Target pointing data
····················
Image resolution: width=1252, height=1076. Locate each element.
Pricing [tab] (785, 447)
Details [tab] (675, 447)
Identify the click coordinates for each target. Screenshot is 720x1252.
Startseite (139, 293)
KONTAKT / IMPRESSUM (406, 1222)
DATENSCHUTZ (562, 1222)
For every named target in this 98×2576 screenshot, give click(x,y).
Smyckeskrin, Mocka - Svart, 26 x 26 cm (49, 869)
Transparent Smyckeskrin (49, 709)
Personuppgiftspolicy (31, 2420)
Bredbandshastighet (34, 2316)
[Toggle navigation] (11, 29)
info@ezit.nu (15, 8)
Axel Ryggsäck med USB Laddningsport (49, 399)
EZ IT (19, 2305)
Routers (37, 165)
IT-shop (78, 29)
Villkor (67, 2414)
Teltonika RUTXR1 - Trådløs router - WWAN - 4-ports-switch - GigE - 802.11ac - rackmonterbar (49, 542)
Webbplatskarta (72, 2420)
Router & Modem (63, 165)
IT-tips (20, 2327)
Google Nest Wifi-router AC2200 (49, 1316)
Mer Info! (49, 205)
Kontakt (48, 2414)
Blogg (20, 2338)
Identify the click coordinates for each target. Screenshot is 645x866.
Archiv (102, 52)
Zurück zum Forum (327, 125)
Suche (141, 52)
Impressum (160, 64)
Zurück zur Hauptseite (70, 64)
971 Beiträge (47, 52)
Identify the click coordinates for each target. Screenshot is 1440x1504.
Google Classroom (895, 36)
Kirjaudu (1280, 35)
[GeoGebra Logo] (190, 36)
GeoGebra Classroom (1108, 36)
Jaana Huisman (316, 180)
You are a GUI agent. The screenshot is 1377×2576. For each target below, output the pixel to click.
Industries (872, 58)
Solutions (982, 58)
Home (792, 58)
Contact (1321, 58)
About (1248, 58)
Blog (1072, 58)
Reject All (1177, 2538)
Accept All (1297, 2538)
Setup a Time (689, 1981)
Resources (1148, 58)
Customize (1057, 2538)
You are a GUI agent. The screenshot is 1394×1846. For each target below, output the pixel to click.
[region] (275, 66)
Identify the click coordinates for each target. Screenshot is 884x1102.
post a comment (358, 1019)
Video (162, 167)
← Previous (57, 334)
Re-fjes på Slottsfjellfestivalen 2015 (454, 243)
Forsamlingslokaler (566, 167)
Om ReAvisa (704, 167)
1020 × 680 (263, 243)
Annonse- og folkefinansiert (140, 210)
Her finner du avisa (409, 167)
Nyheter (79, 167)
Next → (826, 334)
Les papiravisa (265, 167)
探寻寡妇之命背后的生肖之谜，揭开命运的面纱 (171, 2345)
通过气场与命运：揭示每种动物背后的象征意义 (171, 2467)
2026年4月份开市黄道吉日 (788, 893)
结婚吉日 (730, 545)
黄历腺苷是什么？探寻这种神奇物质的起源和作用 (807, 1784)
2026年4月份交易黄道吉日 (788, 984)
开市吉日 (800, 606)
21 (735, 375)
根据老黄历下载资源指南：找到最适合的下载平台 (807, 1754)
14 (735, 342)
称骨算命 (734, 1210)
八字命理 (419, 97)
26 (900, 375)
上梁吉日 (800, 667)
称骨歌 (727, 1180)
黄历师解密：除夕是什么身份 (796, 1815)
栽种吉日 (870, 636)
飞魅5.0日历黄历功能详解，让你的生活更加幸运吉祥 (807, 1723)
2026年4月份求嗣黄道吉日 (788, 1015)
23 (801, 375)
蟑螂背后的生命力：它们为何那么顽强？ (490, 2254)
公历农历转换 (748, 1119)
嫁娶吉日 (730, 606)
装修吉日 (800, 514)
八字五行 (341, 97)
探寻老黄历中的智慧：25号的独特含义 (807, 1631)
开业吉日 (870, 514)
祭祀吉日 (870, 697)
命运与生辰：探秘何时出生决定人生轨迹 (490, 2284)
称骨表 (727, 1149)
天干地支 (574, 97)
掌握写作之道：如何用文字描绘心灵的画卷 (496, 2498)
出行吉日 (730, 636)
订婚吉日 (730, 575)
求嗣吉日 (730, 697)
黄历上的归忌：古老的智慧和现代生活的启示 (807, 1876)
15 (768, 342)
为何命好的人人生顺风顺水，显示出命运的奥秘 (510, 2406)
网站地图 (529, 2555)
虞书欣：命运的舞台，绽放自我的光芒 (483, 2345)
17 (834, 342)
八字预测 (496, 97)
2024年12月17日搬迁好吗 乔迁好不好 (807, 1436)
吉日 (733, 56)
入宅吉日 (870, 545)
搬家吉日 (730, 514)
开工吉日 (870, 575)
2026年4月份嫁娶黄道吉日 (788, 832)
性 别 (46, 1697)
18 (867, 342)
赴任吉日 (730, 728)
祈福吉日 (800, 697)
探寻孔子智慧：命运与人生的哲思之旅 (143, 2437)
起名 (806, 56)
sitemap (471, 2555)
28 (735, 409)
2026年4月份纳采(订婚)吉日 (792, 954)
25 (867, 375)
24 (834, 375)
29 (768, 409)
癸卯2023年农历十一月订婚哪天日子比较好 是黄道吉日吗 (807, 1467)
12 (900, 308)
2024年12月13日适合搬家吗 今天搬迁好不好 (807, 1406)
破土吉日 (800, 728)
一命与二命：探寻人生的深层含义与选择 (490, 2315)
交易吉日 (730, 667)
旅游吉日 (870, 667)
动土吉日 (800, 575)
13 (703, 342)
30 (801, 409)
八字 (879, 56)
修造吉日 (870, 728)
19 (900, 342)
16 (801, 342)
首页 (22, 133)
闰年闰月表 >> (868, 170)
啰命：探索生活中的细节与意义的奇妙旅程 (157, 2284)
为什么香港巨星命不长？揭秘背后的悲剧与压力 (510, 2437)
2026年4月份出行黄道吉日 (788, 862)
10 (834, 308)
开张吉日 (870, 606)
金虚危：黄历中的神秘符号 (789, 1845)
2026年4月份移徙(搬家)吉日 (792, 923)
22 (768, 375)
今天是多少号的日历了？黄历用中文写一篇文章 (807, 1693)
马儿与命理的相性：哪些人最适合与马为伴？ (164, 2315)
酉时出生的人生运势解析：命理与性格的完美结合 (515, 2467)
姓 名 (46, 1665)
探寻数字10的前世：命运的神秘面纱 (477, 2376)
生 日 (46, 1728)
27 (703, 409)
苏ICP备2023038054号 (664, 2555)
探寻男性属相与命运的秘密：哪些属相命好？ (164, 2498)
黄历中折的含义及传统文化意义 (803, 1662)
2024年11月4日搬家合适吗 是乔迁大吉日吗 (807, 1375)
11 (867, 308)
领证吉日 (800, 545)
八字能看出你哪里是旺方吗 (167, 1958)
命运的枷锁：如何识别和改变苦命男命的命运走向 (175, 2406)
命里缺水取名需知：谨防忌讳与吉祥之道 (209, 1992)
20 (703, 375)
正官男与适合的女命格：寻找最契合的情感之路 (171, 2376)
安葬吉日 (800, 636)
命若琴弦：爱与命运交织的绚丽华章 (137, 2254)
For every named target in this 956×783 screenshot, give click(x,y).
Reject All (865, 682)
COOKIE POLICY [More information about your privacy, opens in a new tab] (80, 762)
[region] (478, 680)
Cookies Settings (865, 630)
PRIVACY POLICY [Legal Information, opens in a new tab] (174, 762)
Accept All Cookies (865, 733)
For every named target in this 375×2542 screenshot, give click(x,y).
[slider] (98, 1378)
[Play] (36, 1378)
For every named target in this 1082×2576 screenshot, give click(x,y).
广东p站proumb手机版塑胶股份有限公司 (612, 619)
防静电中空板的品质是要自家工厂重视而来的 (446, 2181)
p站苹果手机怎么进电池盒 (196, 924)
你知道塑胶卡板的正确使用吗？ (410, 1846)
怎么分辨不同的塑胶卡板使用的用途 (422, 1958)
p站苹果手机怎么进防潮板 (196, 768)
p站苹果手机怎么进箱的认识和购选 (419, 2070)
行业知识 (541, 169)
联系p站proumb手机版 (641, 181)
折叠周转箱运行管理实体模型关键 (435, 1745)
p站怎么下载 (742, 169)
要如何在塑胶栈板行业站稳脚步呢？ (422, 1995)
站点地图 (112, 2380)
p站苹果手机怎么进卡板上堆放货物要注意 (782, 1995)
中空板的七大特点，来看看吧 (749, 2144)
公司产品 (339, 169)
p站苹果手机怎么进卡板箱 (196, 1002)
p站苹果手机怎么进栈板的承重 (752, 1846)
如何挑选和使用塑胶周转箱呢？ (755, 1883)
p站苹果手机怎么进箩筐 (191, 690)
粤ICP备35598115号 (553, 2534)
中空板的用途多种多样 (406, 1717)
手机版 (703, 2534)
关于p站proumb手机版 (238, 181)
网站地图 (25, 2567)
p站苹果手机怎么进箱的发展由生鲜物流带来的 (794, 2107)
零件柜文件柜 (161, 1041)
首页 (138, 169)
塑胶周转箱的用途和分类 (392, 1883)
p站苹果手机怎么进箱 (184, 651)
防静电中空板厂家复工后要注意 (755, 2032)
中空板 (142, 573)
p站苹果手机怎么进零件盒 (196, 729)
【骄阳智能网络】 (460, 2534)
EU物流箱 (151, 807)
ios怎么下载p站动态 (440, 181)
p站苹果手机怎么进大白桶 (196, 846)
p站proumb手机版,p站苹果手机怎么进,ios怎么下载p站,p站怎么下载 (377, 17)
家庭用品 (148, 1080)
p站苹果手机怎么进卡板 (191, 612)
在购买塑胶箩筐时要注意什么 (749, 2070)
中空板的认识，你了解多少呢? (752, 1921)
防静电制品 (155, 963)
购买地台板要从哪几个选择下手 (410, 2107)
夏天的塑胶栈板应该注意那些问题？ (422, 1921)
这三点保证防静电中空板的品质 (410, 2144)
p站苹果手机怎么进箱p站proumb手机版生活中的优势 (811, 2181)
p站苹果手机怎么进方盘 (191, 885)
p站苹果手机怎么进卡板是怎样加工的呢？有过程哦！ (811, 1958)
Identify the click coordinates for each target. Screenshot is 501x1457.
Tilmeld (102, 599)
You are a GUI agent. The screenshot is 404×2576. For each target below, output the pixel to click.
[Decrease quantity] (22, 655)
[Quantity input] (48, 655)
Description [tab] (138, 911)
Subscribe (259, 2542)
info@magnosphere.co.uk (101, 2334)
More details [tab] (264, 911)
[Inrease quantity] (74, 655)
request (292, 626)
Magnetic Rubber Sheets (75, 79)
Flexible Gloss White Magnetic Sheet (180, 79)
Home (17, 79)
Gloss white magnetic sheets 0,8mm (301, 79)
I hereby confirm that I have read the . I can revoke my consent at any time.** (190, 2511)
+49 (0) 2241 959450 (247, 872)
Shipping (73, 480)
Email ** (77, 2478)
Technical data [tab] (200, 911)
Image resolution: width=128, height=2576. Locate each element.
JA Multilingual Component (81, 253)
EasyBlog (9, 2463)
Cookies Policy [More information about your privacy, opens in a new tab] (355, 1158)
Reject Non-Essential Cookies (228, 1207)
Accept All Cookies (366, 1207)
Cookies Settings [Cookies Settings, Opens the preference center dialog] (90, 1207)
····················
**JOB:** Can you rewrite everything from the start of the records down to the line containing "Kontakt (48, 2414)", keeping the request lines unchanged but scaling every coordinate in the answers by 2.2 and rounding each result to a whole number, with halves rounded up?

**FULL ANSWER:**
Image resolution: width=1252, height=1076. Locate each element.
Pricing [tab] (1727, 983)
Details [tab] (1485, 983)
Identify the click coordinates for each target. Screenshot is 720x1252.
Startseite (306, 645)
KONTAKT / IMPRESSUM (893, 2688)
DATENSCHUTZ (1236, 2688)
For every named target in this 98×2576 screenshot, give click(x,y).
Smyckeskrin, Mocka - Svart, 26 x 26 cm (108, 1912)
Transparent Smyckeskrin (108, 1560)
Personuppgiftspolicy (68, 5324)
Bredbandshastighet (75, 5095)
[Toggle navigation] (24, 64)
info@ezit.nu (33, 18)
Axel Ryggsäck med USB Laddningsport (108, 878)
EZ IT (42, 5071)
Routers (81, 363)
IT-shop (172, 64)
Villkor (147, 5311)
Teltonika RUTXR1 - Trådløs router - WWAN - 4-ports-switch - GigE - 802.11ac - rackmonterbar (108, 1192)
Webbplatskarta (158, 5324)
Router & Modem (139, 363)
IT-tips (44, 5119)
Google Nest Wifi-router AC2200 (108, 2895)
Mer Info! (108, 451)
Kontakt (106, 5311)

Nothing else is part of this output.